La hora azul regala contraste perfecto entre cielo profundo y neón encendido. Ajusta el balance de blancos para preservar rojos de neón frente a leds fríos, y dispara en RAW para margen de corrección. Una velocidad algo lenta permite captar estelas discretas sin arruinar nitidez. Lleva trípode compacto o apóyate en barandales. Recuerda que una respiración tranquila vale tanto como un estabilizador sofisticado cuando el corazón también late con la escena.
Después de la lluvia, el asfalto se vuelve espejo y duplica letras, multiplicando el efecto teatral. Agáchate, juega con charcos y bordes de acera para construir diagonales que conduzcan la mirada. Los paraguas ajenos añaden escala y relato. Evita flare excesivo con parasol o con la mano, y deja entrar un poco de niebla para envolver contornos. A veces una gota en la lente regala una sorpresa que merece quedarse.
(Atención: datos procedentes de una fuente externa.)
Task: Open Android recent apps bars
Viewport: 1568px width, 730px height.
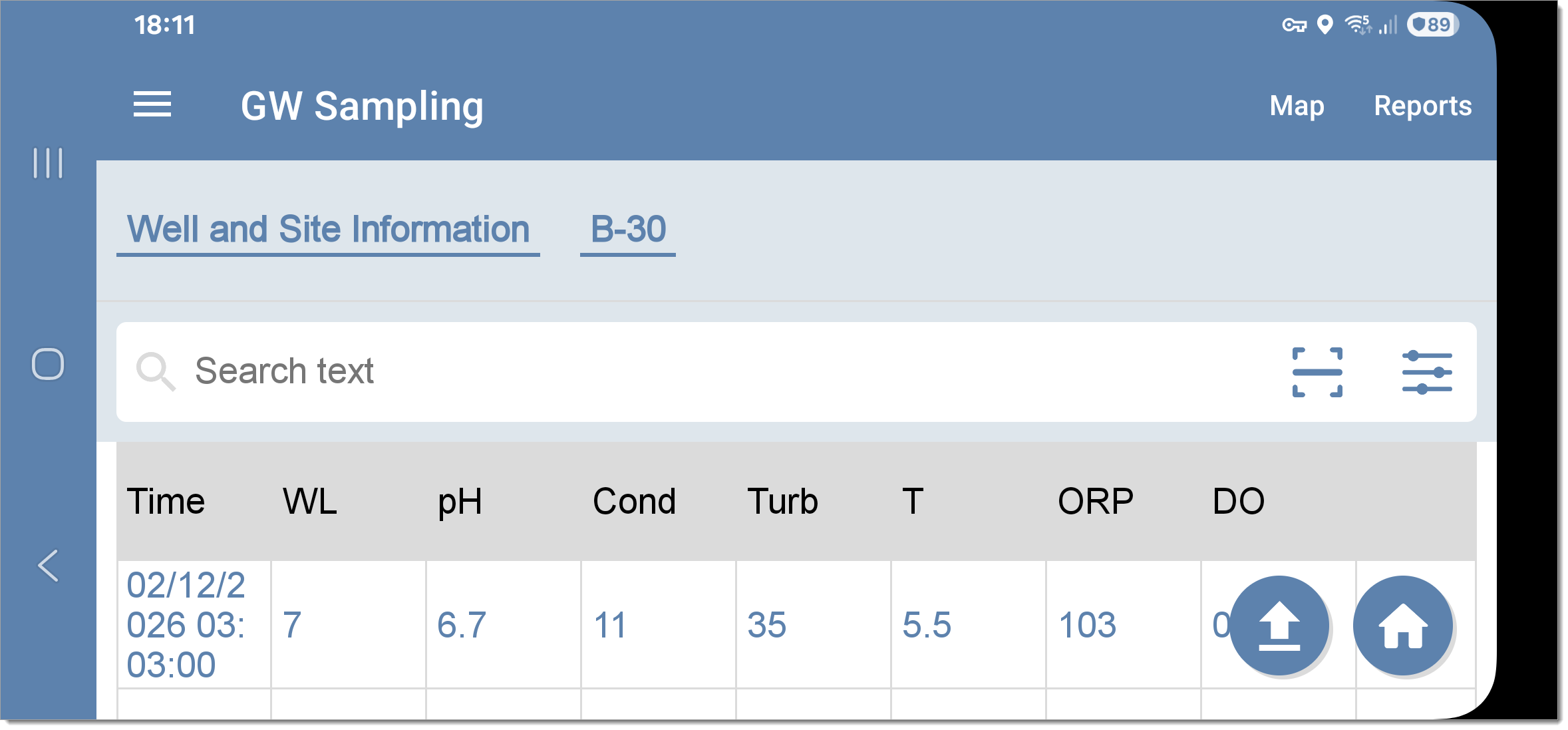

Fotografiar patrimonio vivo implica cuidado: consulta horarios, evita obstruir entradas y conversa con comerciantes cercanos antes de desplegar equipo voluminoso. Si hay restauración en curso, pregunta al equipo cómo no interferir. Comparte imágenes con el teatro o colectivo barrial; pueden servir para archivo histórico o campañas de apoyo. La cortesía abre puertas, literal y metafóricamente, y ayuda a que más luminarias sigan encendiéndose para contar historias futuras sin confrontaciones innecesarias.